Curate AudioProcess DataASR Inference

NeMo ASR Models

View as Markdown

Use NeMo Framework’s automatic speech recognition models for transcription in your audio curation pipelines. This guide covers basic usage and configuration.

Model Selection

NeMo Framework provides pre-trained ASR models through the Hugging Face model hub.
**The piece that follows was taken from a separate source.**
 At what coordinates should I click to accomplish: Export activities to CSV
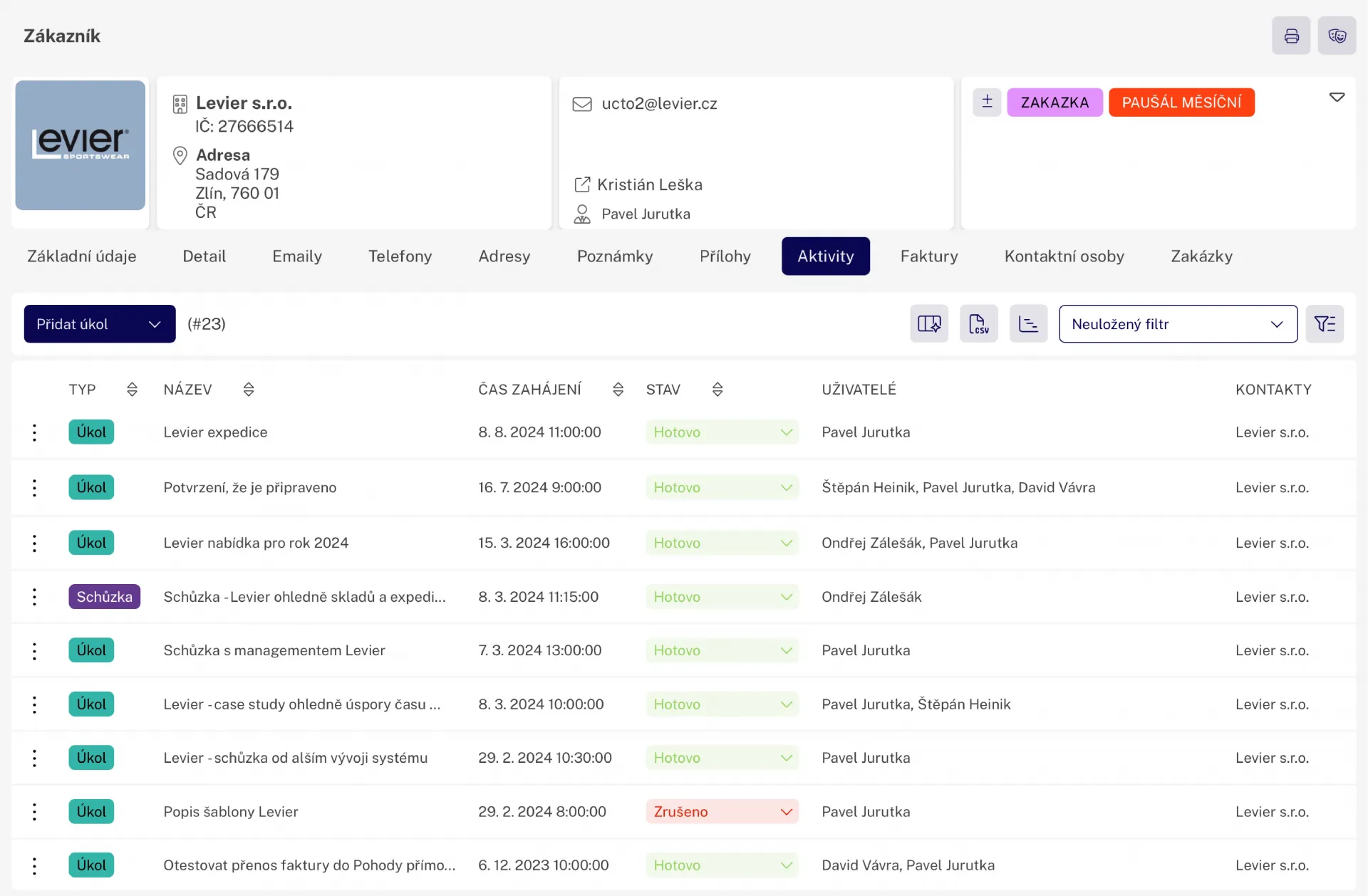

For the complete list of available models and their specifications, refer to the NeMo Framework ASR documentation.

Example Model Usage

1# Example using a test-verified model
2example_model = "nvidia/parakeet-tdt-0.6b-v2"
3
4# For production use, select appropriate models from:
5# https://docs.nvidia.com/nemo-framework/user-guide/latest/nemotoolkit/asr/all_chkpt.html

Basic Usage

Simple ASR Inference

1from nemo_curator.stages.audio.inference.asr_nemo import InferenceAsrNemoStage
2from nemo_curator.stages.resources import Resources
3
4# Create ASR inference stage with a model from NeMo Framework
5asr_stage = InferenceAsrNemoStage(
6 model_name="your_chosen_model_name", # Select from NeMo Framework docs
7 filepath_key="audio_filepath",
8 pred_text_key="pred_text"
9)
10
11# Configure for GPU processing
12asr_stage = asr_stage.with_(
13 resources=Resources(gpus=1.0),
14 batch_size=16
15)

Custom Configuration

1# Example with custom field names
2custom_asr = InferenceAsrNemoStage(
3 model_name="your_chosen_model_name",
4 filepath_key="custom_audio_path",
5 pred_text_key="transcription"
6).with_(
7 batch_size=32,
8 resources=Resources(cpus=4.0, gpus=1.0)
9)

Model Caching

Models are automatically downloaded and cached when first loaded:

1# Models are cached automatically on first use
2asr_stage = InferenceAsrNemoStage(model_name="your_chosen_model_name")
3
4# The setup() method handles model downloading and caching
5asr_stage.setup()

Resource Configuration

Configure GPU and CPU resources based on your hardware:

1from nemo_curator.stages.resources import Resources
2
3# Single GPU configuration
4asr_stage = InferenceAsrNemoStage(
5 model_name="your_chosen_model_name"
6).with_(
7 resources=Resources(
8 cpus=4.0,
9 gpu_memory_gb=8.0 # Adjust based on your model's requirements
10 ),
11 batch_size=16
12)
13
14# Multi-GPU configuration
15multi_gpu_stage = InferenceAsrNemoStage(
16 model_name="your_chosen_model_name"
17).with_(
18 resources=Resources(
19 cpus=8.0,
20 gpus=2.0 # Use 2 GPUs
21 ),
22 batch_size=32
23)

Resource requirements vary by model. Test with your specific model to determine optimal settings.